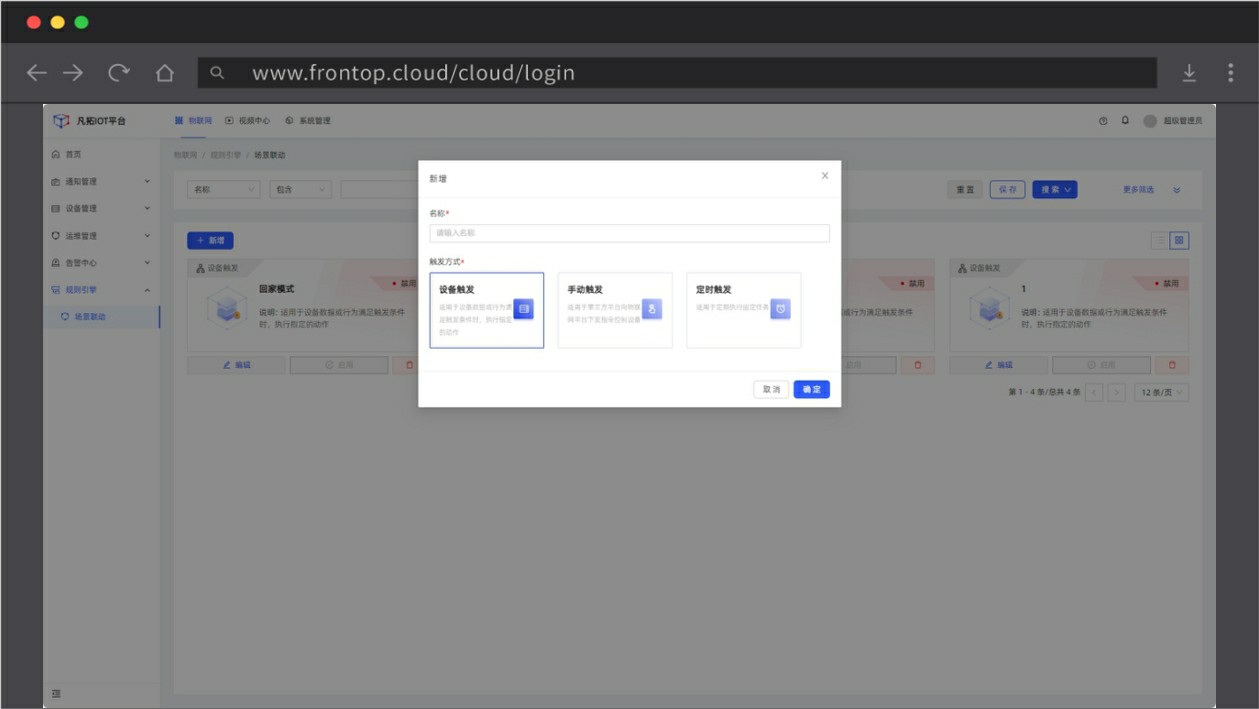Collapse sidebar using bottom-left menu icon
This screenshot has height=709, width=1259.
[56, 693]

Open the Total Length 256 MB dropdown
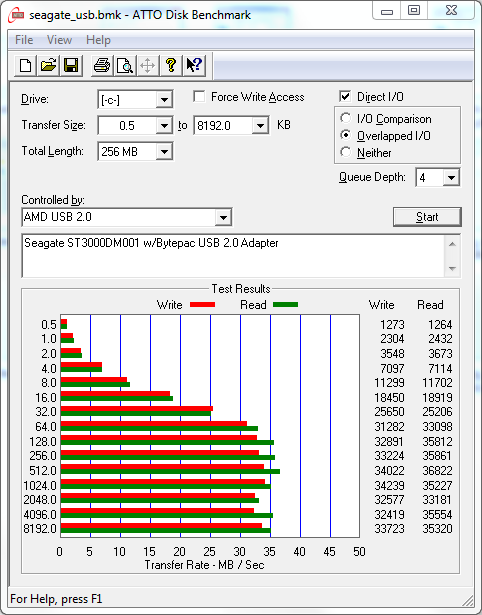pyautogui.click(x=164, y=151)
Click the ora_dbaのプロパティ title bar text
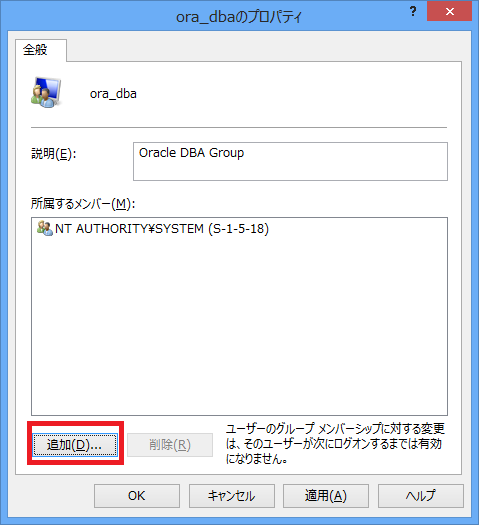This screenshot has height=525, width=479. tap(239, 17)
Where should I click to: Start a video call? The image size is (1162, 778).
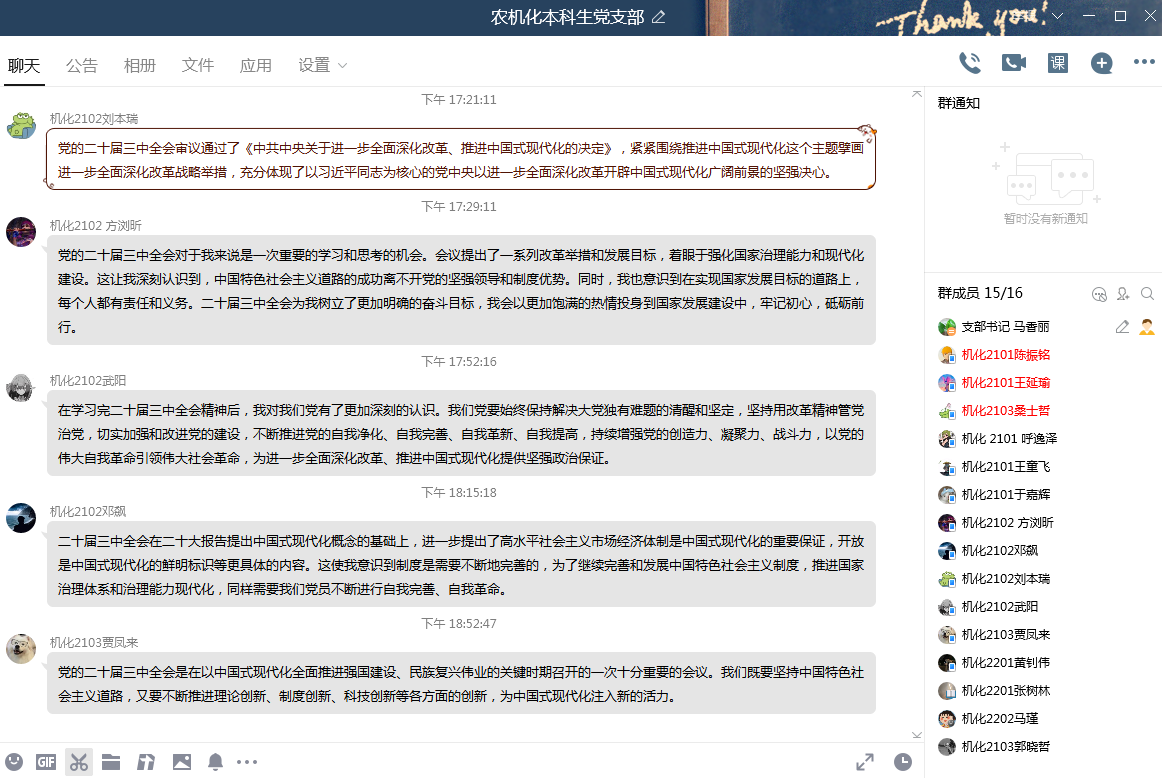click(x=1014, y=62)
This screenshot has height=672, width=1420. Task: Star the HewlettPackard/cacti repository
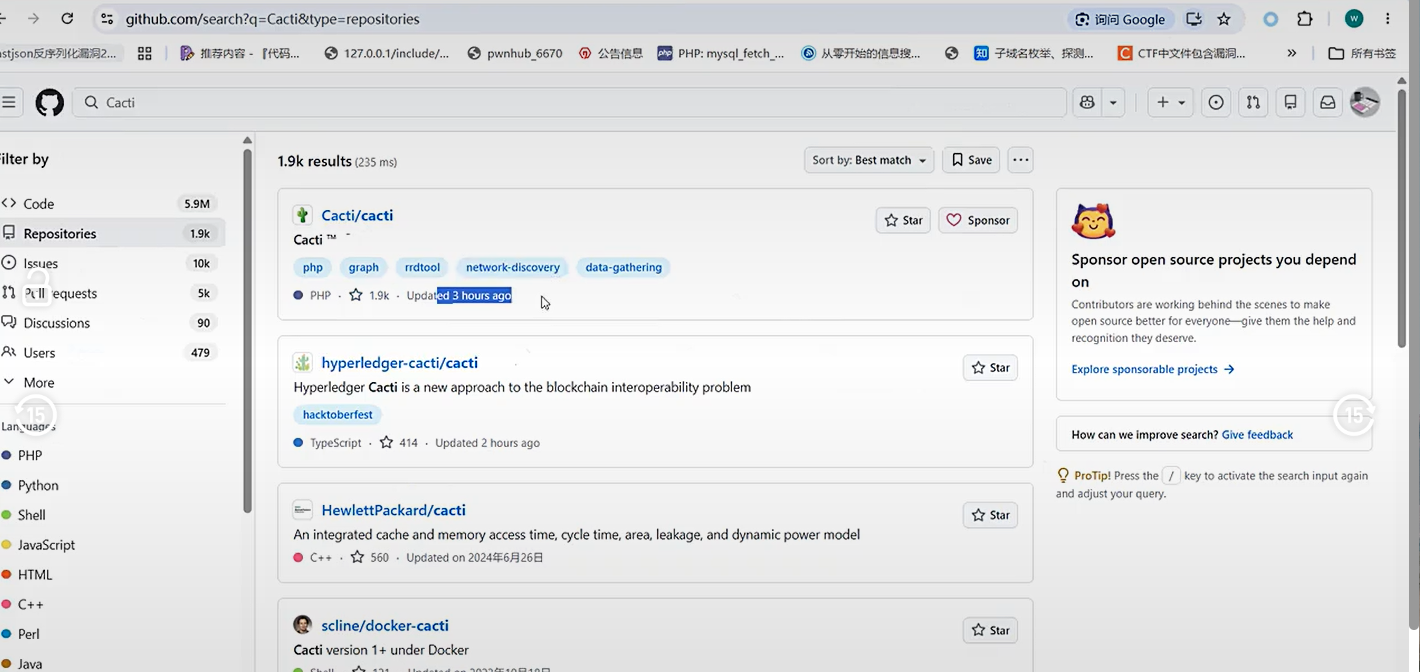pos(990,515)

■ **Task directions**: Return only the lines from the one containing "Open the Total Length 256 MB dropdown" through the last line of the entries above, exactly as written and without pictures.

■ **Problem solution**:
Open the Total Length 256 MB dropdown
pyautogui.click(x=164, y=151)
Click the ora_dbaのプロパティ title bar text
This screenshot has height=525, width=479. tap(239, 17)
Where should I click to: Start a video call? The image size is (1162, 778).
click(x=1014, y=62)
This screenshot has height=672, width=1420. Task: Star the HewlettPackard/cacti repository
pos(990,515)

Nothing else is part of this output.